So the distribution wouldn't be exactly uniform, it would have some rise/fall on the borders (don't know if that's what Noah was talking about but this caught my attention).
I'm not sure about this, actually, whether the defense is also randomized or if it's simply subtracted from the range. I assumed the latter when I wrote up my order of operations for the thread.
Defense is randomised afterward, you can see it with a character that's all secondary stat (eg. pure dex warrior) there's still some variation in damage with no str at all, if you're hitting something with more than 0 defense.
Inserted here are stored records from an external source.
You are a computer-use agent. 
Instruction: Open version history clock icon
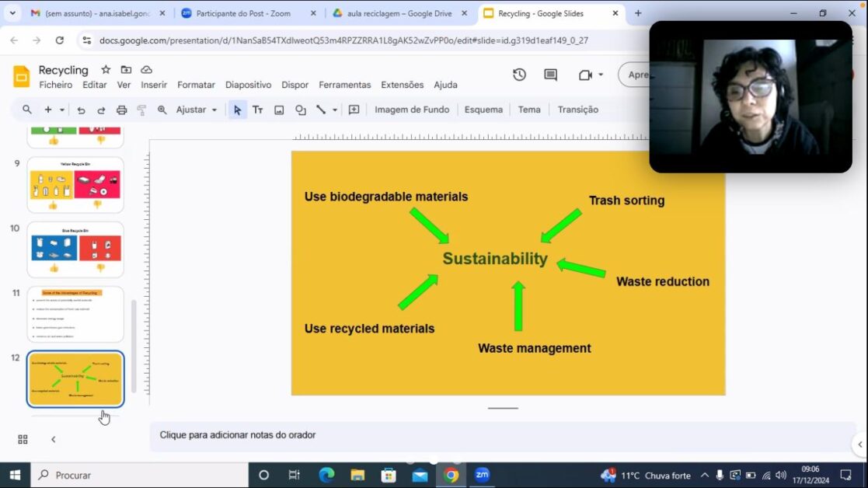coord(519,75)
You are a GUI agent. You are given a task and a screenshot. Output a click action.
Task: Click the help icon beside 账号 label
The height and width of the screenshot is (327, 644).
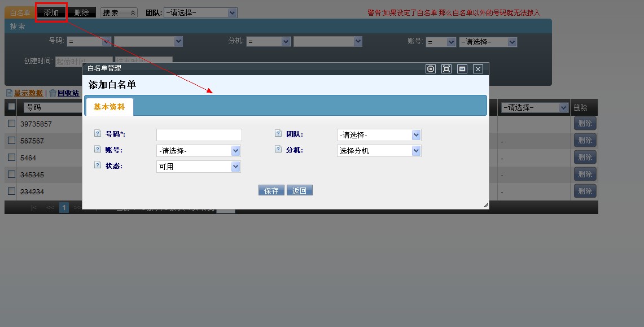98,150
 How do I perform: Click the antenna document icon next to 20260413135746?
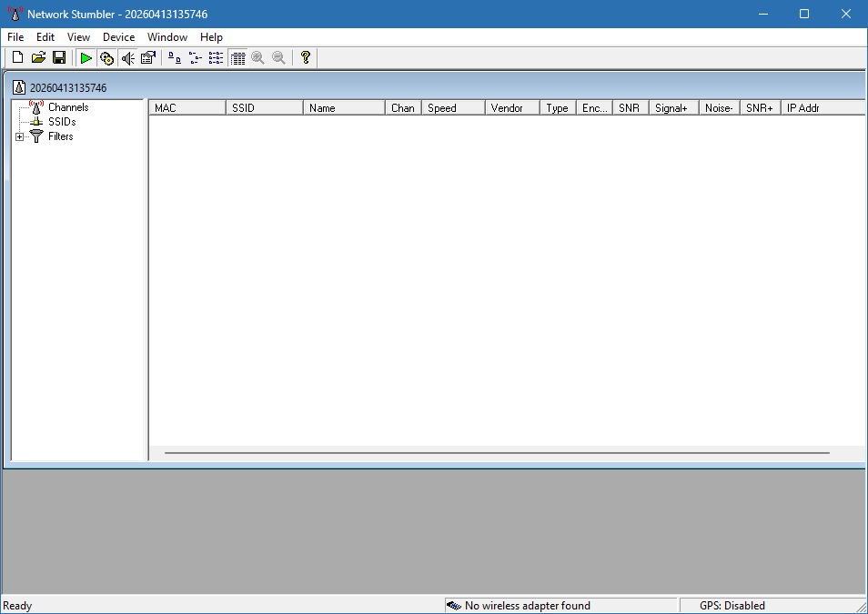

Lucida Wrote:Mm, interesting. I never thought of the binary approach.
Edit: But it actually doesn't save time if you want to calculate each p_n anyway. Hm...
Code:
function convolute(a, b)
local p = {
min = a.min + b.min,
max = a.max + b.max,
}
for n = p.min, p.max do
local sum = 0
for k = math.max(a.min, n-b.max), math.min(a.max, n-b.min) do
sum = sum + a[k]*b[n-k]
end
p[n] = sum
end
return p
end
Time complexity
The convolution step as I've written it here has time complexity O(r1*r2) where r1 is the range of the larger interval and r2 is the range of the smaller interval. I tried to explain why without using example numbers, but it was too hard.
Assume interval 1 is [200, 700] and interval 2 is [100, 300]
n=300 to n=500 -> inner loop iterates n-300 times (average 100) -> r2*r2/2
n=500 to n=800 -> inner loop iterates 200 times -> (r1-r2)*r2
n=800 to n=1000 -> inner loop iterates 1000-n times (average 100) -> r2*r2/2
total -> (r1-r2+r2)*r2 -> r1*r2
If you loop a single interval with range r and convolute cumulatively k times:
r1
r2
r1*r2
r
r
r^2
2r
r
2r^2
3r
r
3r^2
4r
r
4r^2
kr
r
kr^2
sum
sum
k(k+1)/2 * r^2
And so the total time complexity is on the order of k^2*r^2. Since k = hp/min and r = max-min, this is also hp^2*(max/min-1)^2.
Quadratic time in HP? Yikes.
Of course, one optimization would be to binary convolute until you actually need the numbers. In that case you'd have something like
r1
r2
r1*r2
r
r
r^2
2r
2r
4r^2
4r
4r
16r^2
8r
8r
64r^2
kr
kr
k^2*r^2
sum
sum
(4k^2-1)/(4-1)*r^2
Which is still somehow quadratic.
I tested this on my system and it took about 6.2 seconds to compute hits(1000, 2000, 10000). Quadratic in HP means it takes ten minutes to work with 100000 HP.
Sounds like too much... Also, I'm not using the binary approach, though it's probably easier to use that to find a relatively short path instead of going into a deep-broad-search.
Keep in mind that you do not need to calculate if , and max is the highest damage one could do with one attack.
My calculator does not take randomized def into account. I assume that the defense is constant.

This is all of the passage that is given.